Ayers v. Belmontes - Opinion Announcement
Argument of Speaker
Mr. Speaker: Justice Kennedy has the opinion of the court in 05-493, Ayers v. Belmontes.
Argument of Justice Kennedy
Mr. Kennedy: This is the third time the court has considered the constitutionality of the particular jury instruction formally used, is no longer used and the instruction formerly used by California in capital cases.
The case concerns the jury instruction known as “factor (k)”.
Now, the previous cases in this court addressing factor (k) were Boyde v. California and Brown v. Payton.
In Payton the limiting provisions of the Antiterrorism and Effective Death Penalty Act (AEDPA) applied and when the court reviewed the “factor (k)” instruction in Payton and referred to the limitations that AEDPA imposes on federal Habeas Corpus review.
The court in Payton rejected the challenge to the “factor (k)” instruction; in this case AEDPA does not apply.
Hence, it was argued that there should be a more rigorous review here and the factor (k) challenge should be upheld in this case.
It is true that AEDPA is not relevant for today’s case; still however we find much of the reasoning in Payton and in the earlier case Boyde v.

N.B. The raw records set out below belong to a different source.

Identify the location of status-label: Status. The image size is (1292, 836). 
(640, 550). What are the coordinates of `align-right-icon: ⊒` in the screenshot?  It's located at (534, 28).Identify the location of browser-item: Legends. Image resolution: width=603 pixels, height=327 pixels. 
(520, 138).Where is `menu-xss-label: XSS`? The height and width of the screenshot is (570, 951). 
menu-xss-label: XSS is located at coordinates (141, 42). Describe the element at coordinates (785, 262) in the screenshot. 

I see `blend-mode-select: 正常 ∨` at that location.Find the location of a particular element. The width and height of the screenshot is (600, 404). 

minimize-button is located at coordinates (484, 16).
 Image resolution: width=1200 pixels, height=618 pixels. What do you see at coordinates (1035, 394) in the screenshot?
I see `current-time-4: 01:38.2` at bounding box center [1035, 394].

California to be applicable here.
We find no constitutional error in giving the instruction.
In preparation for a burglary Belmontes armed himself with a steel dumbbell bar, when the victim saw him he crushed his skull with it killing her after multiple blows.
In the sentencing phase he is sought to convince the jury that his religious conversion before the crime tended to show he would lead a productive life in prison.

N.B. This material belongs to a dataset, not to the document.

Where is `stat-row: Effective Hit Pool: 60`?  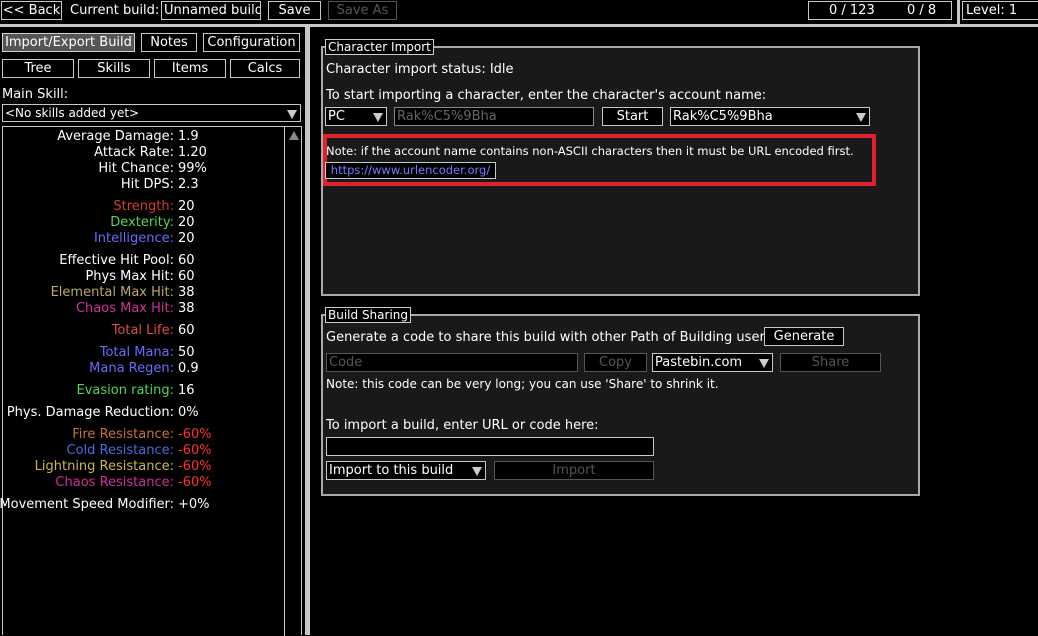 stat-row: Effective Hit Pool: 60 is located at coordinates (152, 261).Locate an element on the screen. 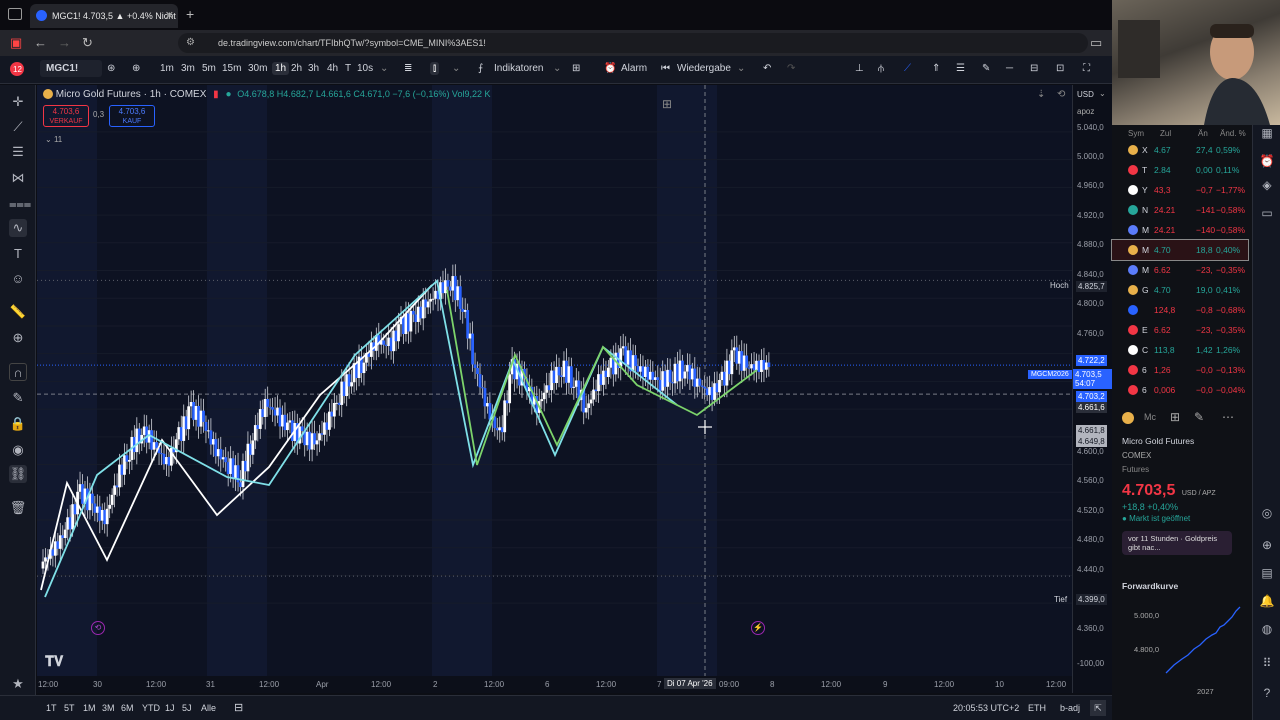  forward-icon: → is located at coordinates (64, 42).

He now contains that this and other arguments about his chances for contributing to prison life could not be given full effect in light of the factor (k) instruction.
The instruction told the jury to consider, “any other circumstance which extends the gravity of the crime even though it is not a legal excuse for the crime.”

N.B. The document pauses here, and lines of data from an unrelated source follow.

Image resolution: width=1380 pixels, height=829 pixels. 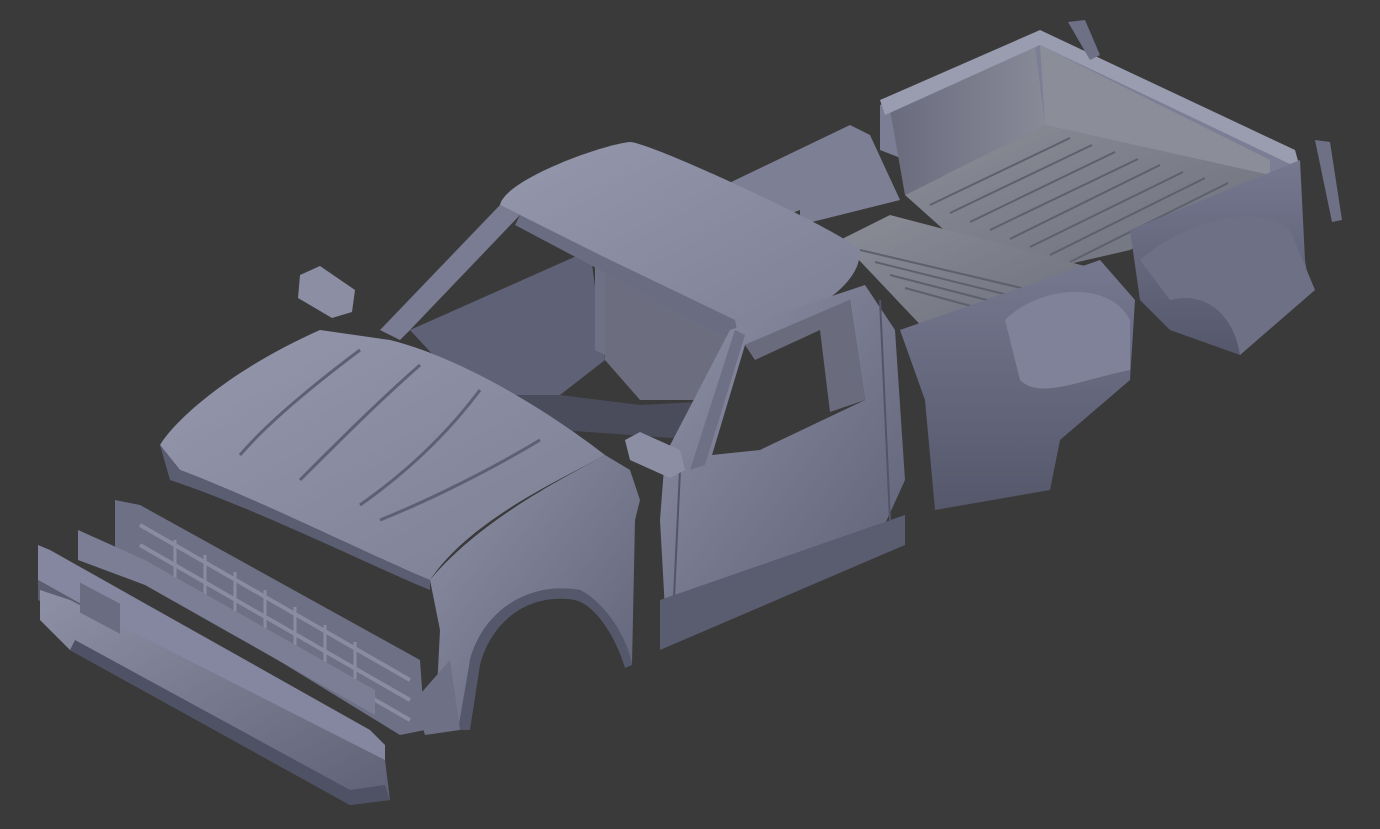 What do you see at coordinates (1068, 340) in the screenshot?
I see `bed-fender-bulge` at bounding box center [1068, 340].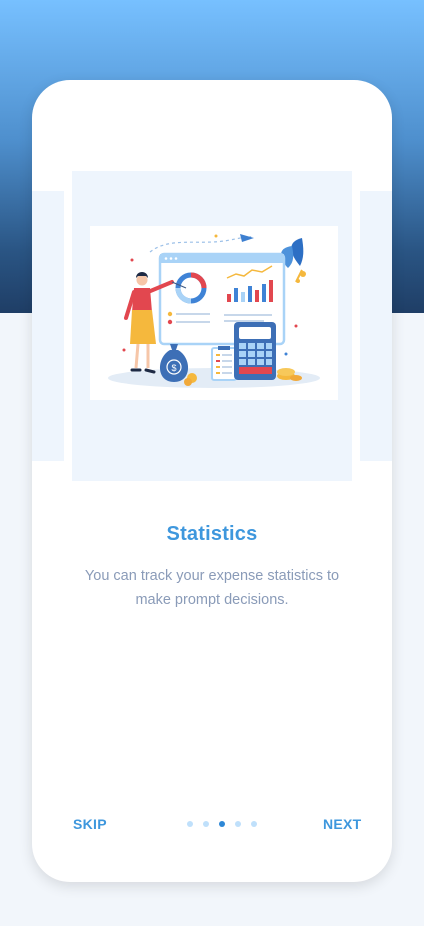  What do you see at coordinates (48, 326) in the screenshot?
I see `previous-slide-peek` at bounding box center [48, 326].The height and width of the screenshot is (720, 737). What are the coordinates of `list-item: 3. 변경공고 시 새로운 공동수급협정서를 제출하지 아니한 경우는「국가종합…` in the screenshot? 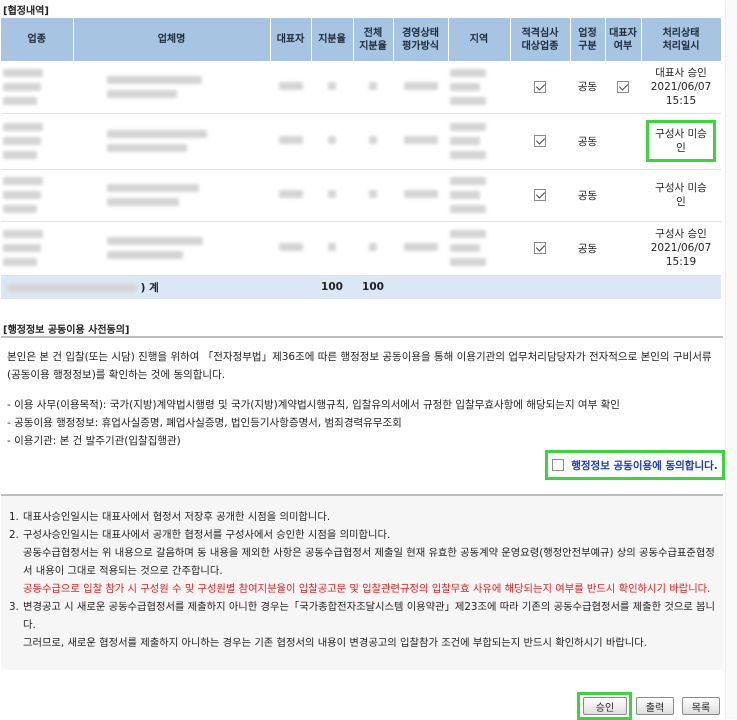 It's located at (362, 625).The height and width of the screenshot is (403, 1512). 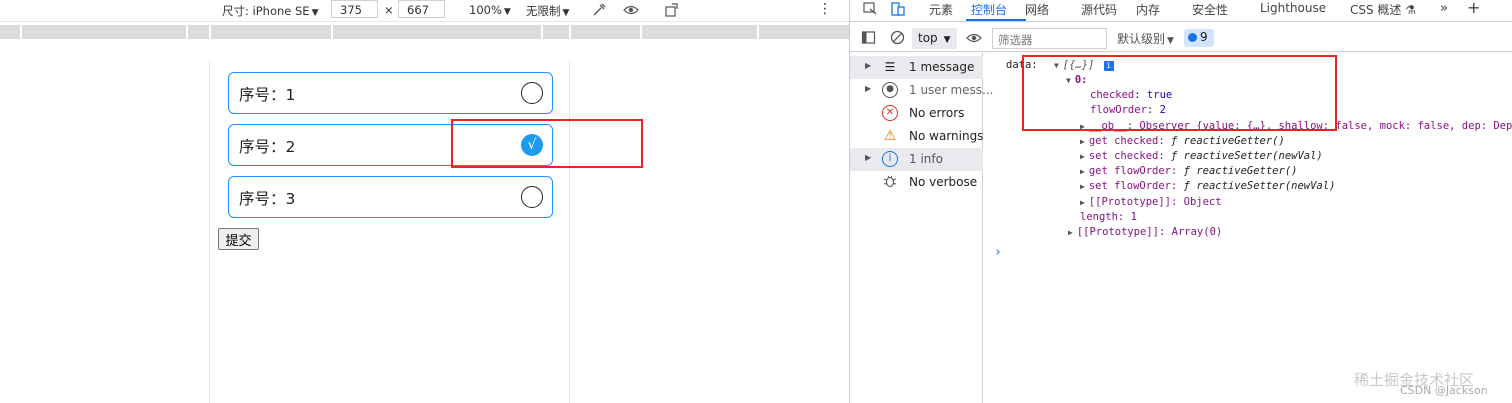 What do you see at coordinates (1444, 8) in the screenshot?
I see `more-tabs-icon: »` at bounding box center [1444, 8].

That was the instruction given to the jury for evaluating whether Belmontes should receive the death penalty.
The question is whether there is a reasonable likelihood that the jury applied the instruction to prevent consideration of Belmontes mitigating evidence.
As in the two previous cases we hold that the jury was not prevented from considering the argument that future good conduct would tend to make Belmontes less deserving of the death penalty.
Our interpretation of factor (k) is the one most consistent with the evidence presented to the jury; the party’s closing arguments and the other instruction provided by the Trial Court.
We concluded its improbably with the juror’s believe that the parties were engaging in an exercise and futility when respondent presented and both counsel later discussed this mitigating evidence in open court.
Arguments by the prosecution and the defense as well as the respondents own statement assume that the evidence was relevant.
Other instruction from the Trial Court also made it quite impossible that the jury would deem itself foreclosed from considering the respondent’s full case in mitigation.
The Judge told the jury to consider all of the evidence and all of the evidence of course included respondent’s forward looking mitigation case.
The short contrast between the courts instruction on aggravation that only enumerated factors could be considered and its instruction on mitigation, that the listed factors were merely examples further made it clear that the jury was to take a broad view of the mitigating evidence.
Accordingly, we reverse the judgment of the Court of Appeals for the Ninth Circuit.
Justice Scalia has filed a concurring opinion in which Justice Thomas has joined.
Justice Stevens has filed a dissenting opinion in which Justices Souter, Ginsburg and Breyer have joined.